What is required: Word-for-word repetition of the records below is needed, but only from the line holding "Protein Power (446, 797)" through the final line, with pictures excluded.
Start of Material to process
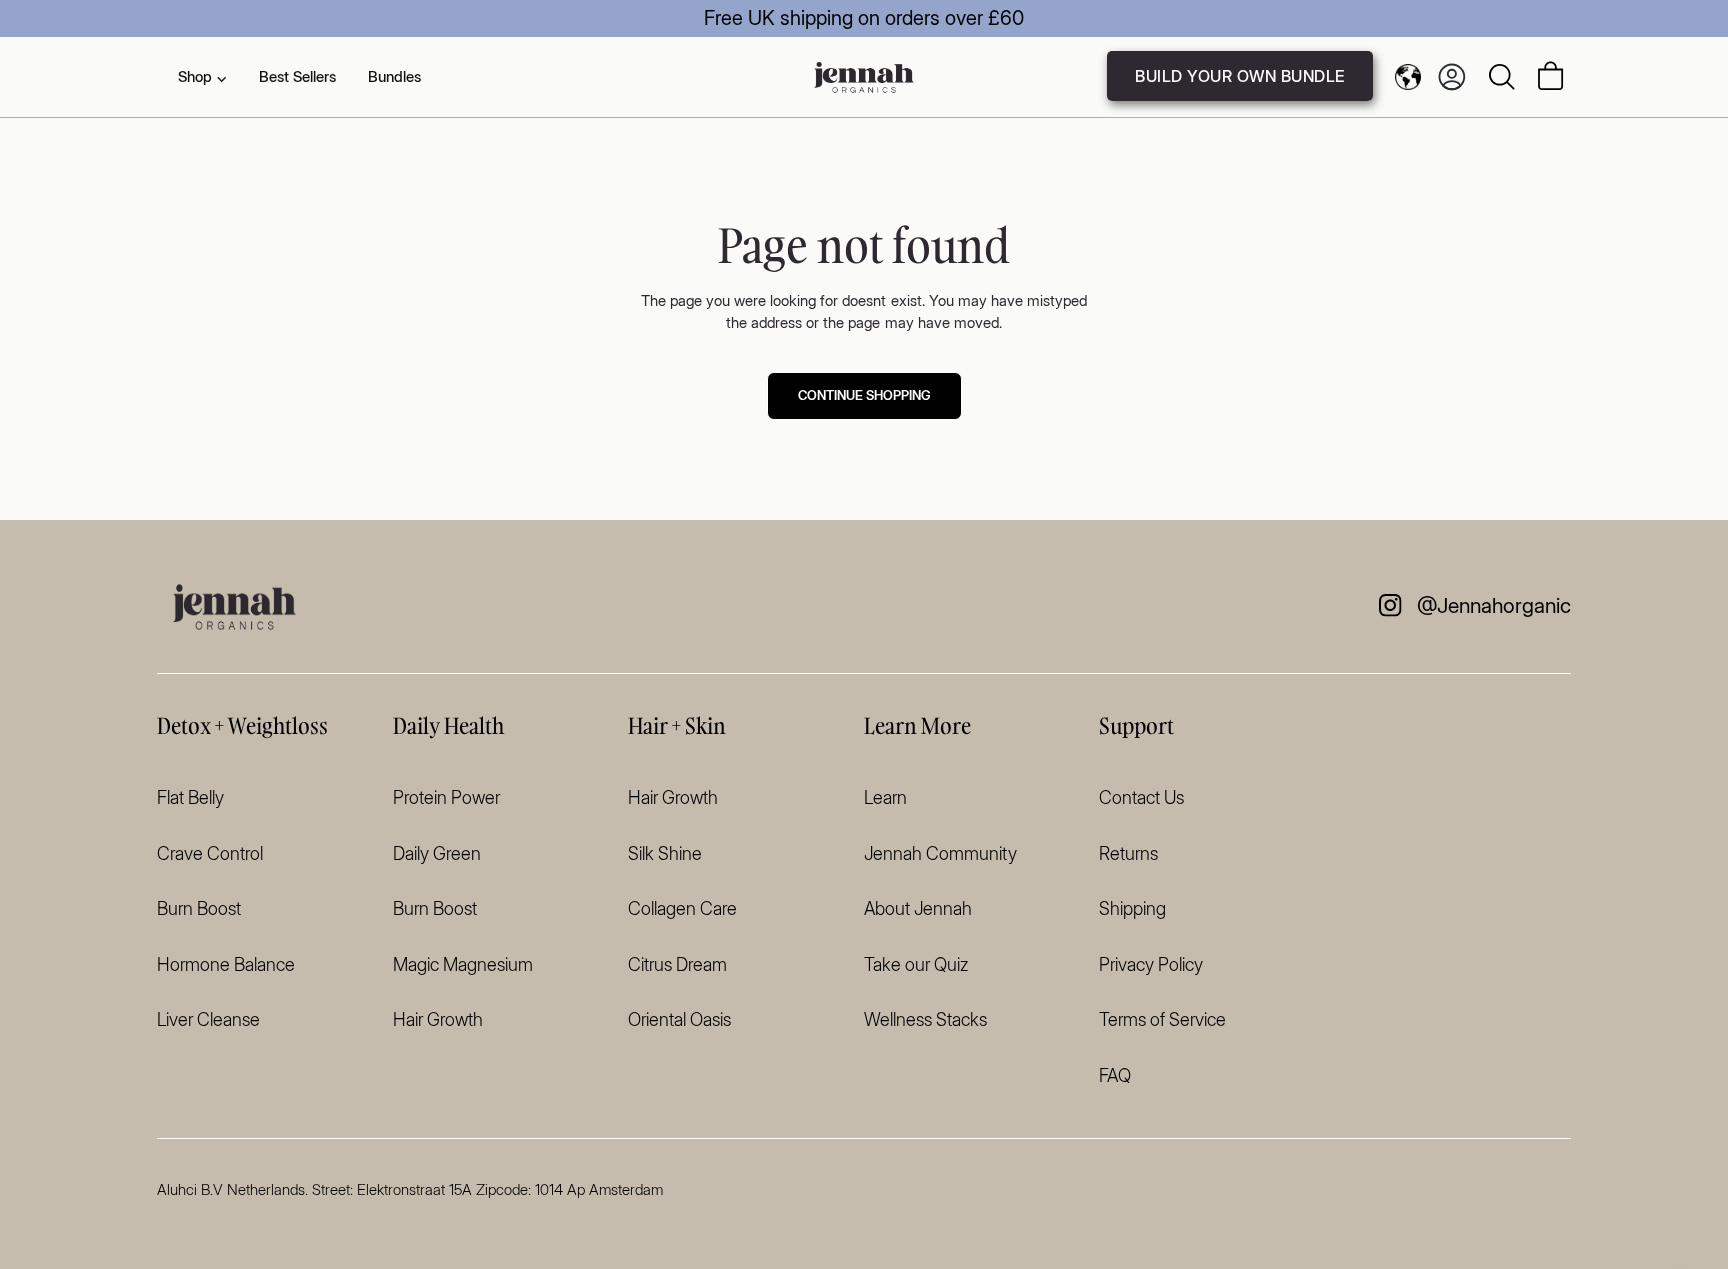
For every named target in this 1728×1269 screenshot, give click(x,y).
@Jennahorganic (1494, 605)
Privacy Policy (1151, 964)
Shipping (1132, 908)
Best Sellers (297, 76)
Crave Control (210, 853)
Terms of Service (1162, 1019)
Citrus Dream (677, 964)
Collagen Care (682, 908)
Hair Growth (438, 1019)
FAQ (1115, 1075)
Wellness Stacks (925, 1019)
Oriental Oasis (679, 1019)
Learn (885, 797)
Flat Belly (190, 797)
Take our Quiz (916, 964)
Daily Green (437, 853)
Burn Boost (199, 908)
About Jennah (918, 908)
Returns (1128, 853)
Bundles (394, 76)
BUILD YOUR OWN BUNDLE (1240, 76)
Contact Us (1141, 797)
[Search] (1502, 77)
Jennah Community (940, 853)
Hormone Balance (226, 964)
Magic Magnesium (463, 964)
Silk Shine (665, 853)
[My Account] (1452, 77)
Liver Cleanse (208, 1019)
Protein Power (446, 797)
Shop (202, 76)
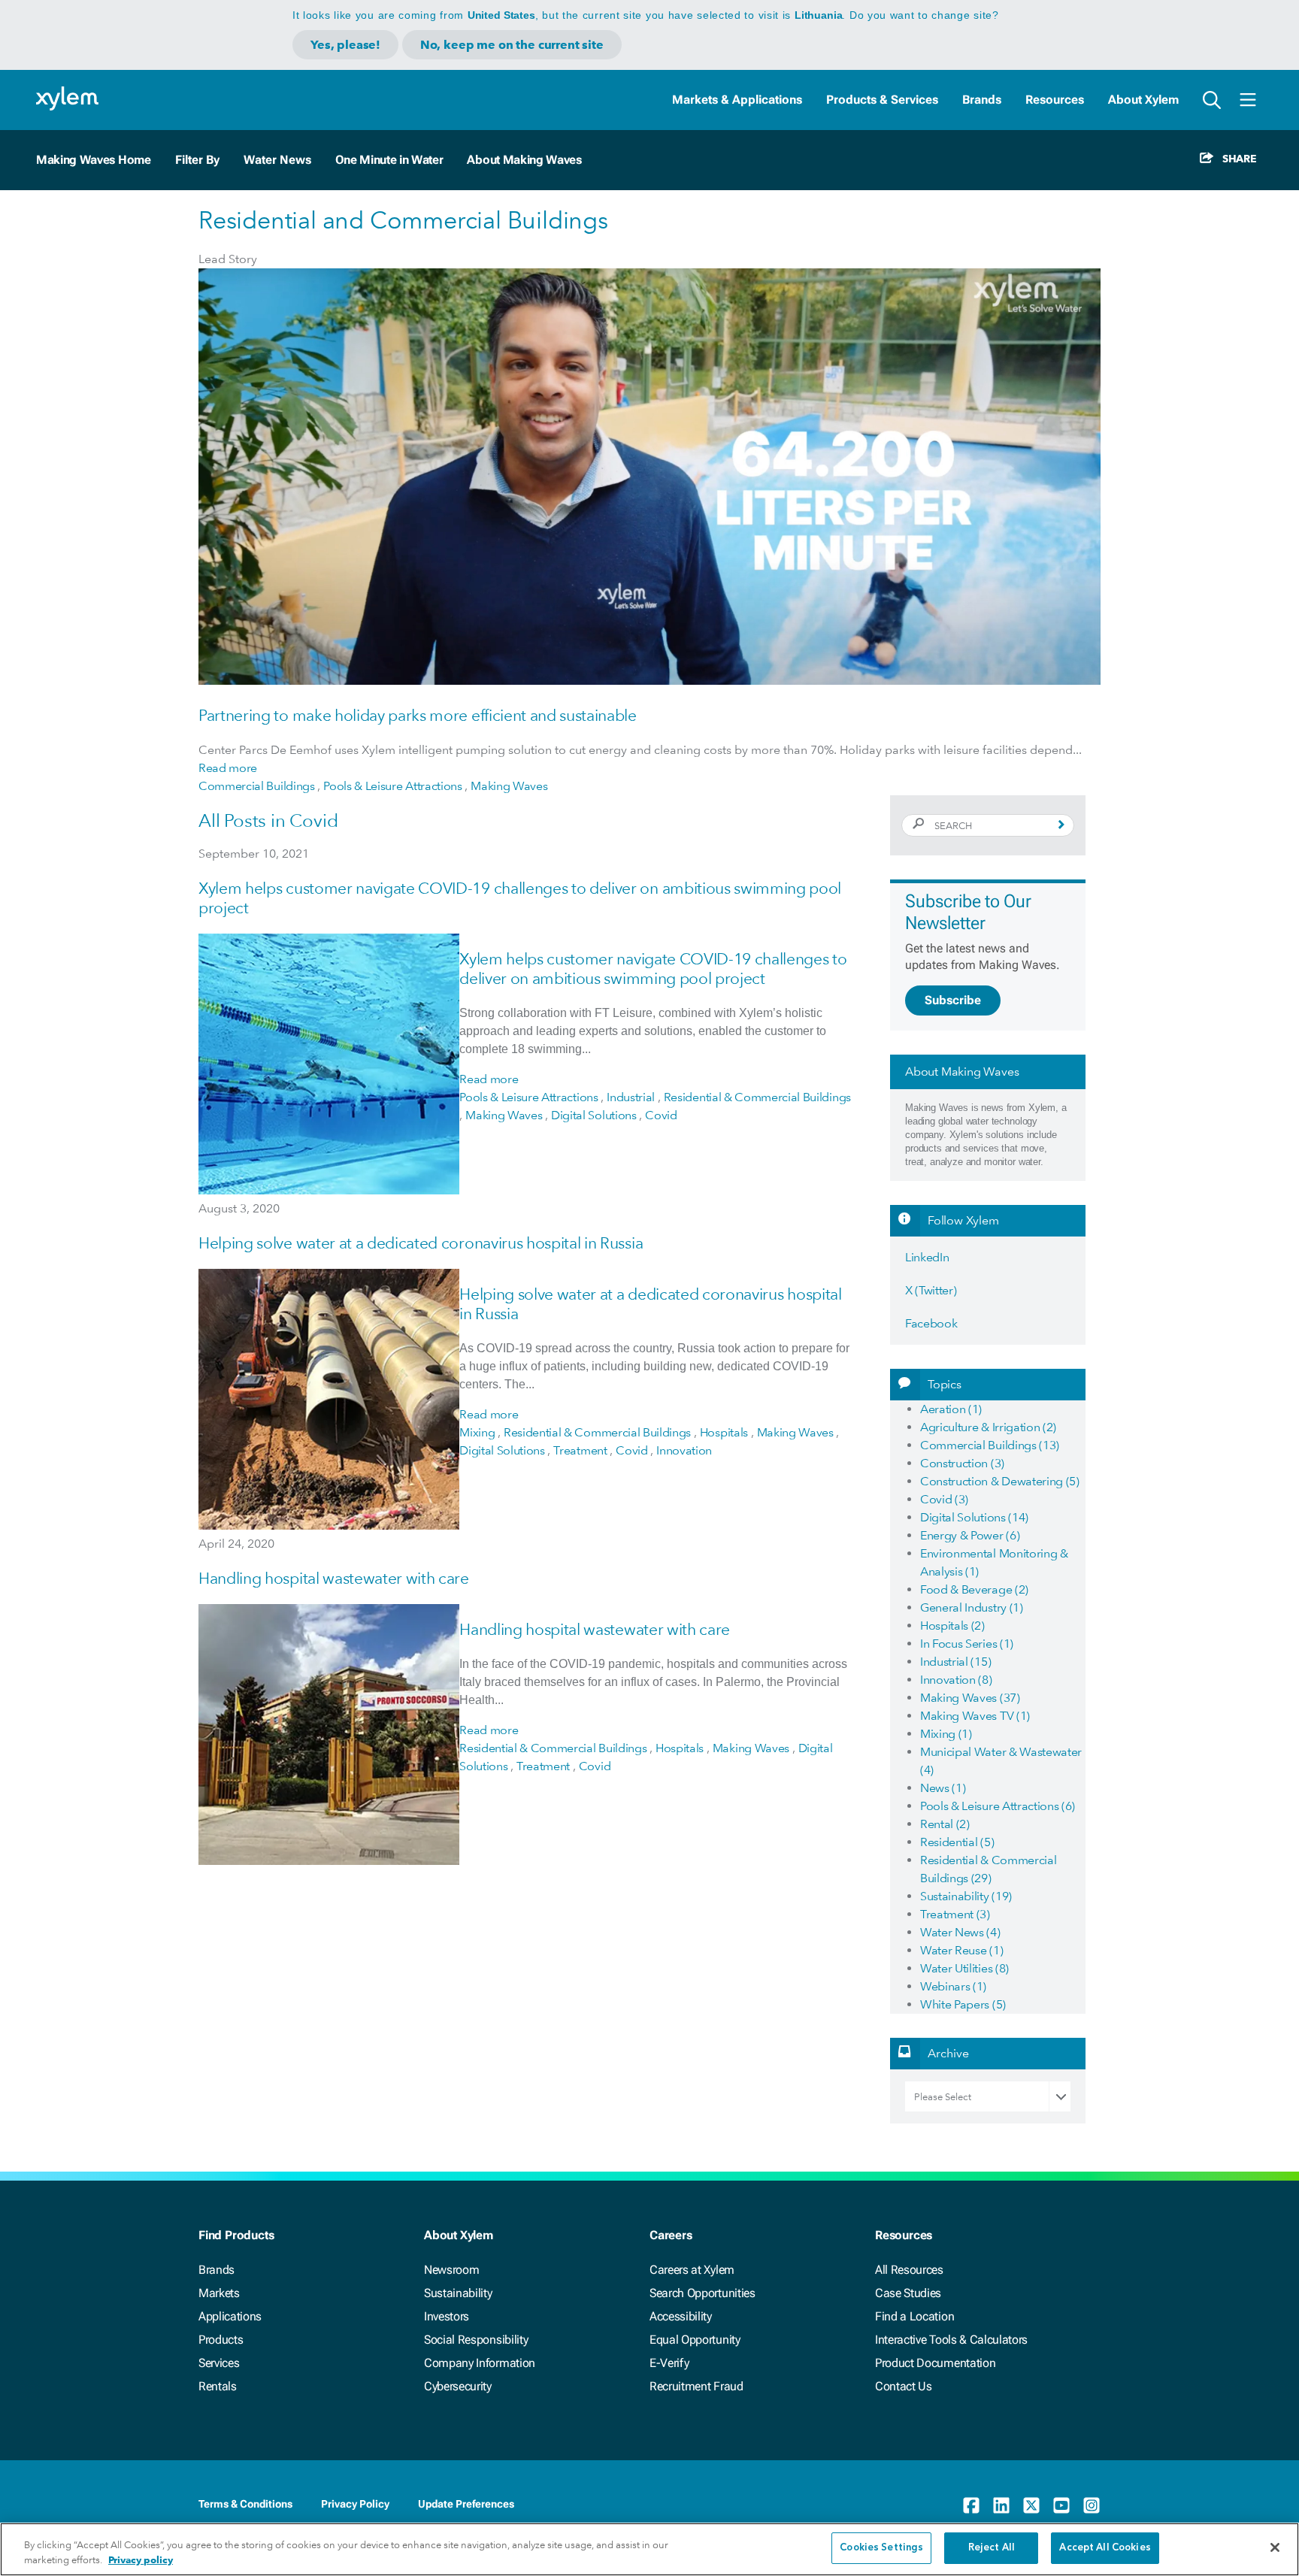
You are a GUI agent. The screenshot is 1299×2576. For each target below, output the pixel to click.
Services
End of Material to process
Solution for this task:
Protein Power (446, 797)
Shop (202, 76)
You are a GUI agent. The screenshot is 1299×2576. For each target below, output the pixel to click.
Services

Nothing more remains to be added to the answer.